"And it has to be proved first that the letter ever passed through my hands," said Arthur in a more serious tone.

"Don't let it trouble you, Arthur," said Molly soothingly.

"It isn't likely I shall," replied Arthur scornfully. "Nobody but Annie would think of blaming me for such a thing."

And Arthur went up to his mother's room whistling a lively air and full of pleasant anticipations of seeing some of his old friends and school-fellows the next evening, for he had heard incidentally that several other lads besides himself were invited to spend the evening at Mr. Brading's house.

[CHAPTER VI]

AN UNEXPECTED MEETING

ARTHUR was received by his friend and Mrs. Brading most kindly and courteously, without any tinge of either patronage or condescension, which some words of his elder sister had almost led him to expect.

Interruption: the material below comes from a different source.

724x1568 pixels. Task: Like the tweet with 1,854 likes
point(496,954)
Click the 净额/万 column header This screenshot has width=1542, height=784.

He found that Mr. Brading, if he was not to be reckoned among the county families, was a gentleman in his own home as well as at business, and Mrs. Brading was all that a lady should be in the reception of her guests and the ordering of her household. He found his friend's two sisters were much like his own: well-mannered, quietly-dressed girls, who received him as their brother's friend in a perfectly natural manner, so that he speedily felt at ease and at home among them.

They were all assembled in the drawing-room, waiting for the dinner-gong to sound, when the door opened and the servant announced "Mr. Adrian Murray."

"I didn't know you knew my Cousin Ted," exclaimed Arthur, turning to Jack Brading.